GIVEN TASK
Could you switch "pixels" to "px" in the items from the line with "Given: Click the Dictate microphone icon" up to and including the last line of the items, keep everything else unchanged, and return only those lines without the pictures?

SUPPLIED MATERIAL
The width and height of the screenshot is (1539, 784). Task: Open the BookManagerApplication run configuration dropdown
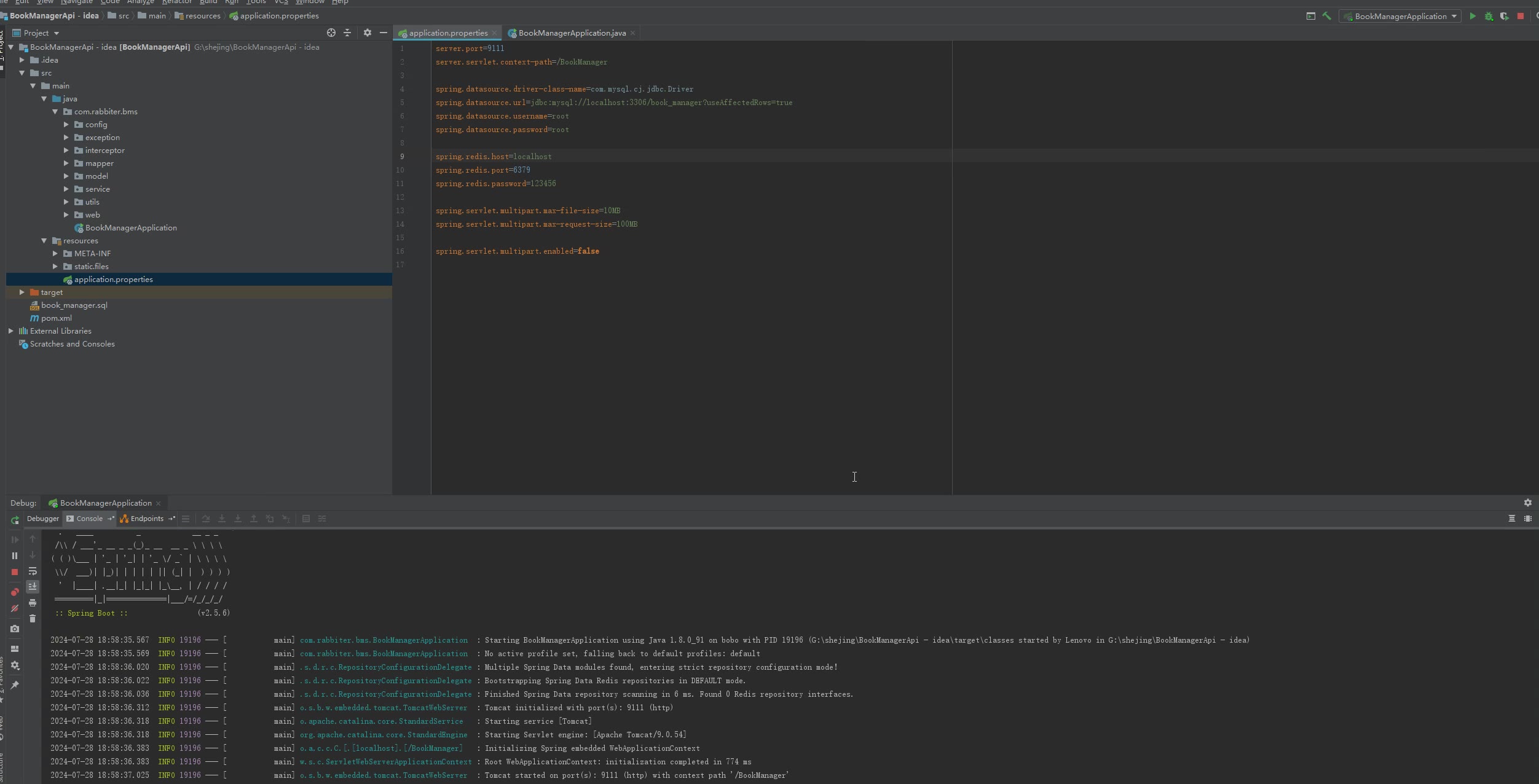[1401, 17]
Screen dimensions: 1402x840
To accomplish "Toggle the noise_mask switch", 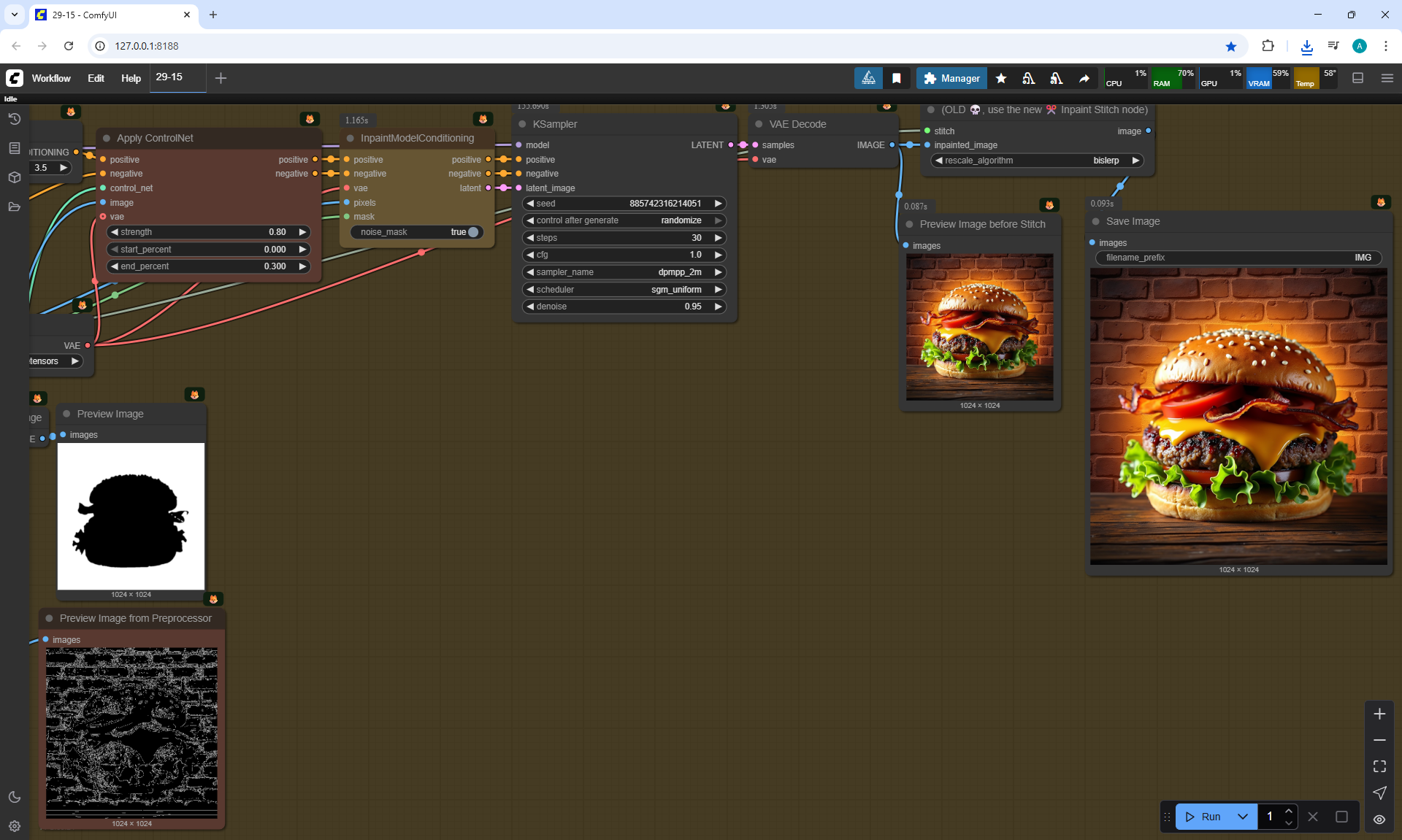I will [472, 232].
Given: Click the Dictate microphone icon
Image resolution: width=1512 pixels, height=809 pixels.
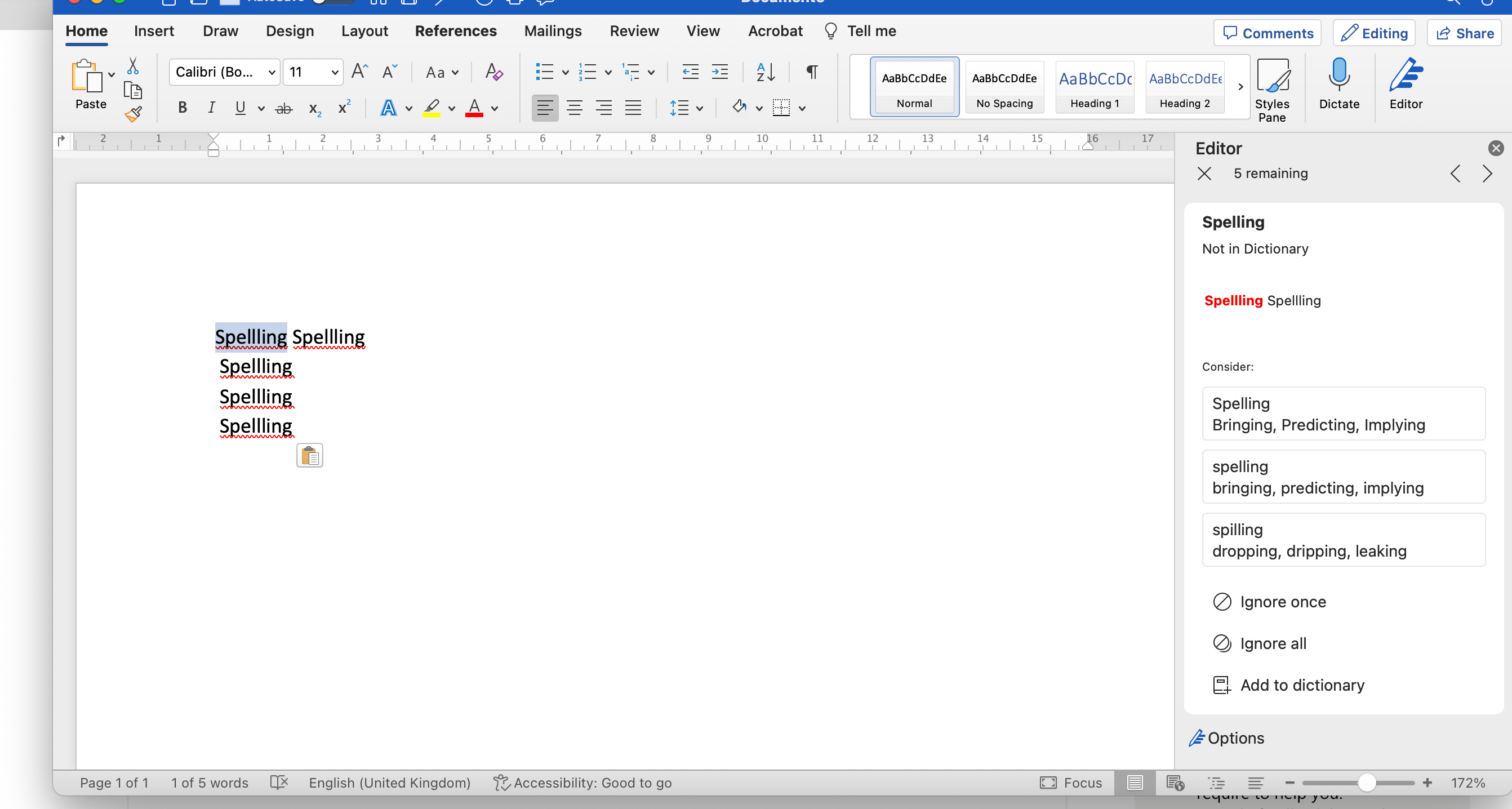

TASK RESULT
Given: Click the Dictate microphone icon
Image resolution: width=1512 px, height=809 px.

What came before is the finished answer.